### What to do:
1. In the Finding Normal review, how many cities named Normal does Gemma find in the United States?
2. Continue the Finding Normal review, beginning after its final sentence.
[[ Text shown open ]]
Sunday, March 23, 2025

Finding Normal, by Jennifer Salvato Doktorski

Gemma and Lucas meet as patients at an inpatient facility for children with eating disorders.  She has anorexia and he has bulimia.  Neither of them really feel like they belong there; they are simply misunderstood.  Gemma wishes that they could just go someplace and be treated as normal.  Why not a place that is normal?  Looking up in an atlas, she finds there are five cities in the United States named Normal and she becomes convinced that visiting them will somehow transform her.

The notion would have just been a whim, but when she shares the idea with Lucas, he's all in for the plan and even knows a way to find a car to get them there.  So they spring themselves from the hospital and start a desperate road trip adventure that will take them far further than they imagined to find normal.  The usual cast of odd characters and side trips to America's weird small towns ensues.
[[ Text shown closed ]]
[[ Excerpted records open ]]
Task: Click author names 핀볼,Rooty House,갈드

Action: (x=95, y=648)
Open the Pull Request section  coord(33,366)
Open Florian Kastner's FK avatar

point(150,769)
[[ Excerpted records closed ]]
### Outputs in order:
1. Five.

2.
It's a fairly standard teen road trip adventure with an above average story about eating disorders. Most notably, it features a boy with bulimia.  Almost every YA story about eating is about girls so it's nice to highlight the fact that it can happen to boys as well.  But beyond that, the story benefits from applying a light touch, showing them struggling with food but focusing more on the elements of their life that got them to this point.  That in turn brings out the real strength of the road trip genre:  having two characters get to know each other better by baring their souls to each other.  Small, compact, and modest, this short novel punches above its weight.